Aim: Write out every item below again, keeping each item's wording unchanged. Multiply every answer coordinate by 0.3 and round it to a whole number, with halves rounded up. Leave out the pictures.

Data extract:
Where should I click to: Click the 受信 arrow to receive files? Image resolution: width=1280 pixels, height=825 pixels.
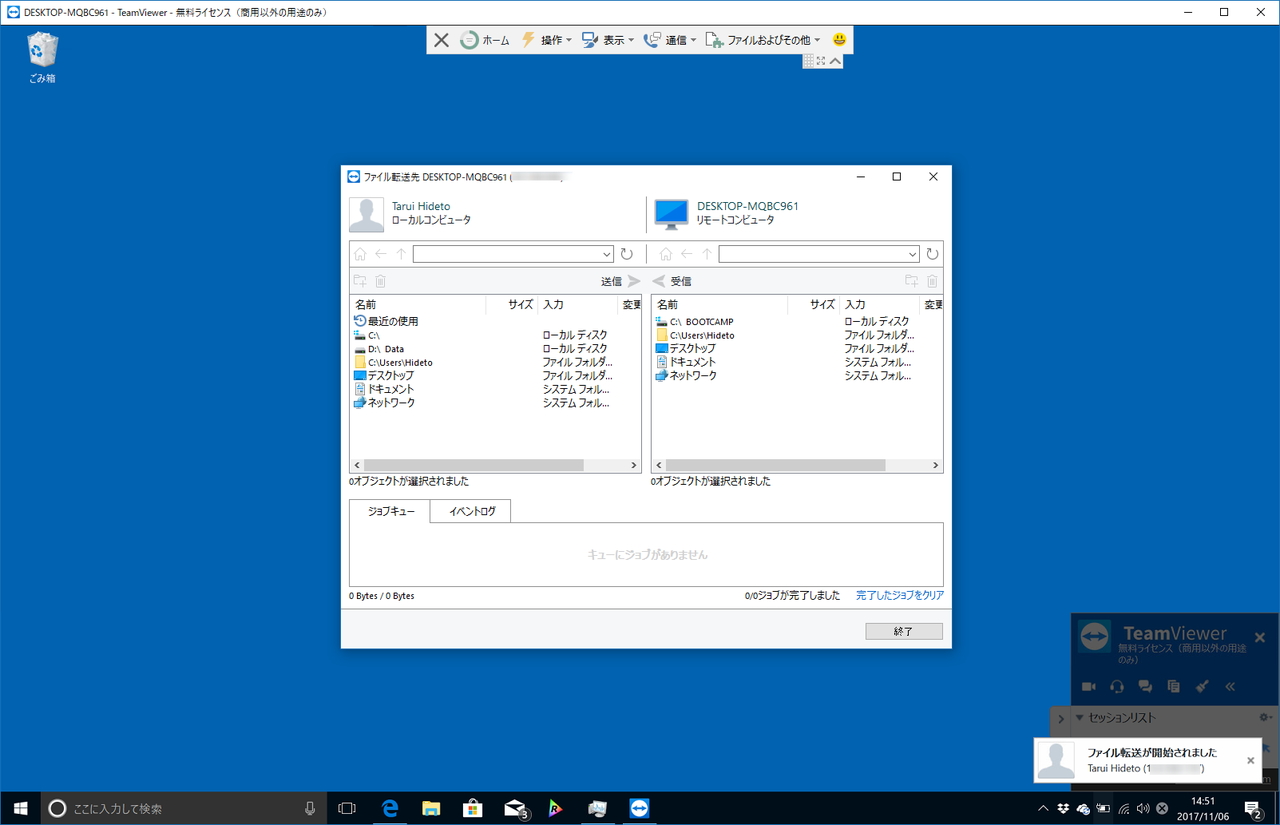click(x=661, y=281)
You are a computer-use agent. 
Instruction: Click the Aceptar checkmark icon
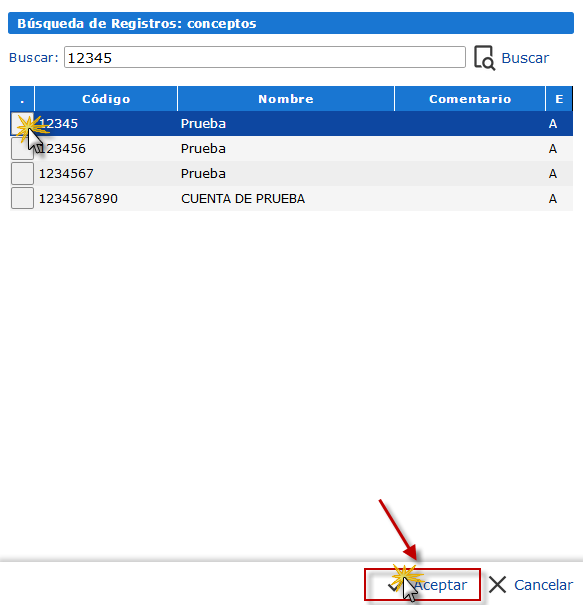point(394,586)
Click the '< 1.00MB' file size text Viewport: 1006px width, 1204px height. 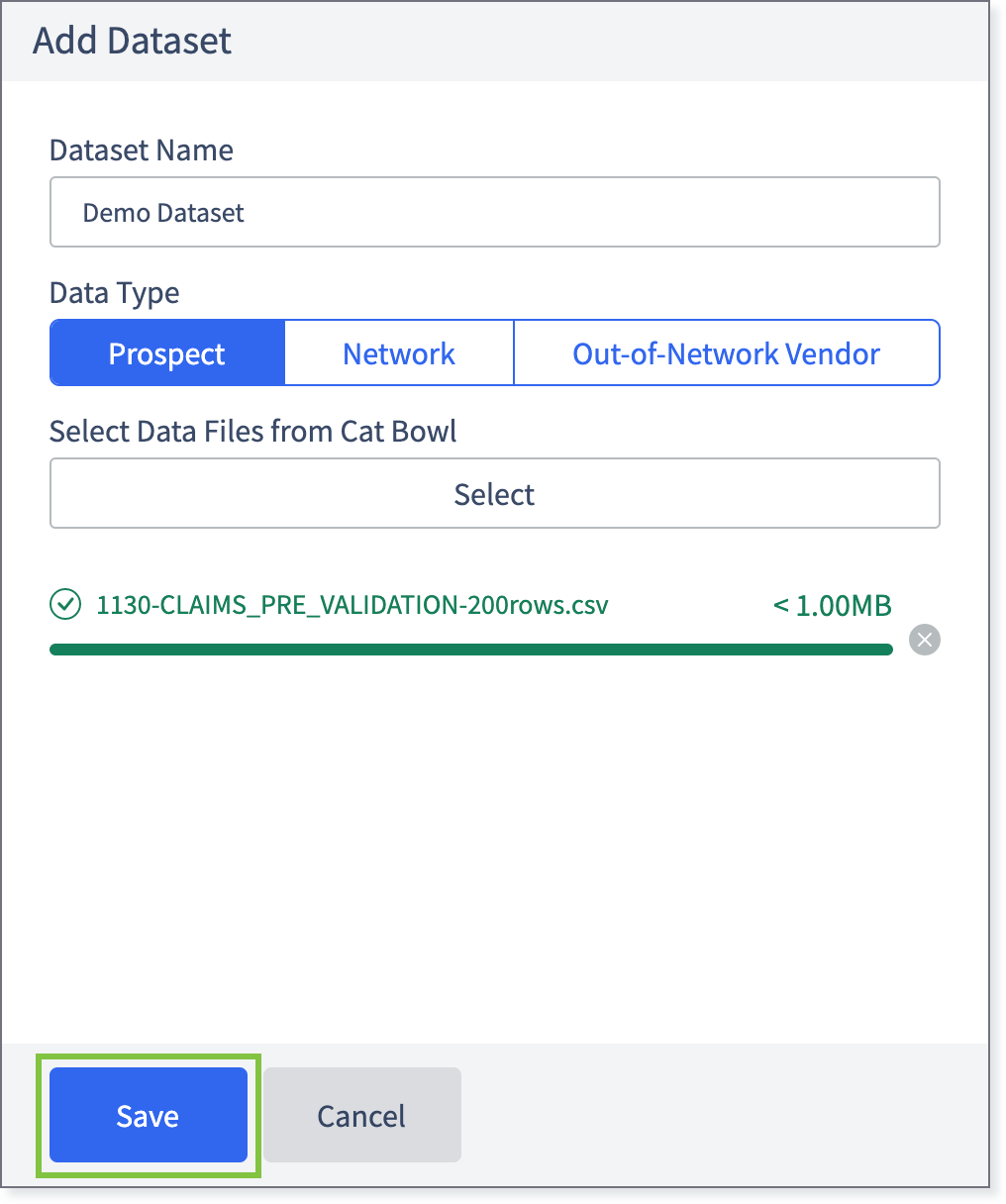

Solution to this problem:
Where should I click to: Click the 受信 arrow to receive files? Image resolution: width=1280 pixels, height=825 pixels.
click(x=198, y=84)
You are a computer-use agent. 
Instruction: Click the Aceptar checkmark icon
point(118,176)
Click the '< 1.00MB' file size text Viewport: 1006px width, 1204px height. 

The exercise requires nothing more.